D. The stoma bleeds lightly when touched.
Correct Ans>> : C
Rationale >> : A stoma should appear moist and pink to red. A dark or dusky color indicates impaired
circulation and possible necrosis, which requires immediate provider notification.
Question 7
A nurse is reinforcing teaching with an older adult client about the aging process. The nurse should
, instruct the client that which of the following physiological changes are part of the aging process?
(Select all that apply.)
A. Increased peripheral circulation
B. Increased constipation
C. Decreased muscle mass
D. Decreased cough reflex
Correct Ans>> s: B, C, D
Rationale >> : Aging is associated with slower GI motility (leading to constipation), decreased muscle
mass, and reduced cough reflex, increasing aspiration risk. Peripheral circulation actually decreases
with age, not increases.
Question 8
A nurse is caring for a client who is receiving detoxification treatment for an opioid use disorder. As
the nurse is preparing to administer a methadone IM injection, the client tells the nurse, "I am afraid
of needles." Which of the following actions should the nurse take?
A. Remind the client that they must receive the medication as prescribed.
B. Tell the client not to worry because the pain will be temporary.
C. Request a change in the medication route to PO.
D. Offer to distract the client during the injection.
Correct Ans>> : C
Rationale >> : Methadone can be given orally, which is less invasive and more acceptable to the client.

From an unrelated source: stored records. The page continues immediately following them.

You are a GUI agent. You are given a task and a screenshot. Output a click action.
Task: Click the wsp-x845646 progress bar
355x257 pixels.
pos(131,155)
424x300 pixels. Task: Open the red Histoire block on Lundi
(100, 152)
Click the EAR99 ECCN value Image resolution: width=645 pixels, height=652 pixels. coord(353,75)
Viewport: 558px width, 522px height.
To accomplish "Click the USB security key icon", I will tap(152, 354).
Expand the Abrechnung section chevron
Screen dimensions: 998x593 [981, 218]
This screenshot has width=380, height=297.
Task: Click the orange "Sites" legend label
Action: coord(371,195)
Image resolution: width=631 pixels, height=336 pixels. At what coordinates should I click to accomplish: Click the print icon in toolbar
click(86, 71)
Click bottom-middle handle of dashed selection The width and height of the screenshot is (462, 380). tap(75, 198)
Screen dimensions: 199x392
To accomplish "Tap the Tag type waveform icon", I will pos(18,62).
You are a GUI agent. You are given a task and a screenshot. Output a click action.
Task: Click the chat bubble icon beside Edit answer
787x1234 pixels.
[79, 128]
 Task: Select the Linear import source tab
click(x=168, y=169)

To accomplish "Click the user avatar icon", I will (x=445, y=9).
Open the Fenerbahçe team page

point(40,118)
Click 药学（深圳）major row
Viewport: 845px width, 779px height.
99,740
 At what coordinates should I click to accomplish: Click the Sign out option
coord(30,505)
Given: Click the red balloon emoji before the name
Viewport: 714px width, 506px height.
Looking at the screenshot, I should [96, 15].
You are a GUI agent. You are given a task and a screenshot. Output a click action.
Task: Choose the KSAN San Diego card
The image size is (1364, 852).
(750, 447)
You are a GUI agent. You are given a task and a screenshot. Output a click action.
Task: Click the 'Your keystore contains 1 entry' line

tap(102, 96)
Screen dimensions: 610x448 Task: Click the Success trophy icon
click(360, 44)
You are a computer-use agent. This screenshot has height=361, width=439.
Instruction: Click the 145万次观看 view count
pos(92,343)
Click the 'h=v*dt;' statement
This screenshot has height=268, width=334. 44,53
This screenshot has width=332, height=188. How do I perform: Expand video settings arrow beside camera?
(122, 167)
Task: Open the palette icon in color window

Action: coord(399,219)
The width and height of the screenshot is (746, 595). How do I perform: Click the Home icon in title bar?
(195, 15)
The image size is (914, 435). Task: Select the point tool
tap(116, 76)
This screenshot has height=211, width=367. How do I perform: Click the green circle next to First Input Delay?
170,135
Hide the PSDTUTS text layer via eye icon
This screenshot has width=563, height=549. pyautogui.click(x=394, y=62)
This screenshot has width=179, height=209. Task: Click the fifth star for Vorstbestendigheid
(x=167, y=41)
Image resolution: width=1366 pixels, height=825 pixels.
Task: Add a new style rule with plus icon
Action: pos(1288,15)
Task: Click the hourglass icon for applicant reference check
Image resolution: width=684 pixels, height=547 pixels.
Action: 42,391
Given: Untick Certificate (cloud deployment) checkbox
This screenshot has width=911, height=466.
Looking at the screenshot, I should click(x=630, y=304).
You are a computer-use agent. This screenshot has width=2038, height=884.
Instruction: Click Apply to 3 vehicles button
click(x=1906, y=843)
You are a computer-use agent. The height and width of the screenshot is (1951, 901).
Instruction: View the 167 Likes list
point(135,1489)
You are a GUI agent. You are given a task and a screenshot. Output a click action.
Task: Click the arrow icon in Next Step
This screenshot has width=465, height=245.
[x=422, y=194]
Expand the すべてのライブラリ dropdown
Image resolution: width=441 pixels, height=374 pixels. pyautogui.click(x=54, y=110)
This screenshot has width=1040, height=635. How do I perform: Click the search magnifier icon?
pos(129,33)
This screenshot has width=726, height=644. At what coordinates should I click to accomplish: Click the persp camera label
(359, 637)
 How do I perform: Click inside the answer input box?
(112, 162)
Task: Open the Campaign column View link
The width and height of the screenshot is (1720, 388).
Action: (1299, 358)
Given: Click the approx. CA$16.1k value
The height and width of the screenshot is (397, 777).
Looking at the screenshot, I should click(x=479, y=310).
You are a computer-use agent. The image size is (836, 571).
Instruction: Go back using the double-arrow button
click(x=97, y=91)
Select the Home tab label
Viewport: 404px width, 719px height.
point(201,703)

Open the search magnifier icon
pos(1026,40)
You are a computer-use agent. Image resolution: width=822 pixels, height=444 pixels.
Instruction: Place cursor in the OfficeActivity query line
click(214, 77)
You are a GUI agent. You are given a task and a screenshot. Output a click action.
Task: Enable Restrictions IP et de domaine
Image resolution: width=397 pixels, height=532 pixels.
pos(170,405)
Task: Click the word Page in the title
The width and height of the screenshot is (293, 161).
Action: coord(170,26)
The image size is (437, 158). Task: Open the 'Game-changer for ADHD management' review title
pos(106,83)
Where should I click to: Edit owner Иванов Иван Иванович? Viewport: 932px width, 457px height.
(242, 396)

Respecting the client’s concerns while ensuring safe medication administration supports adherence to
treatment.
Question 9
A nurse is caring for an older adult client who has a hearing aid. Which of the following actions should
the nurse take when the client reports hearing a whistling sound from the hearing aid?
A. Clean the hearing aid with isopropyl alcohol.
B. Turn the hearing aid off for 5 minutes.
C. Soak the hearing aid in warm water.
D. Decrease the volume on the hearing aid.
Correct Ans>> : D
Rationale >> : A whistling sound usually indicates feedback from the device, often due to the volume
being too high or improper fit. Lowering the volume helps reduce feedback.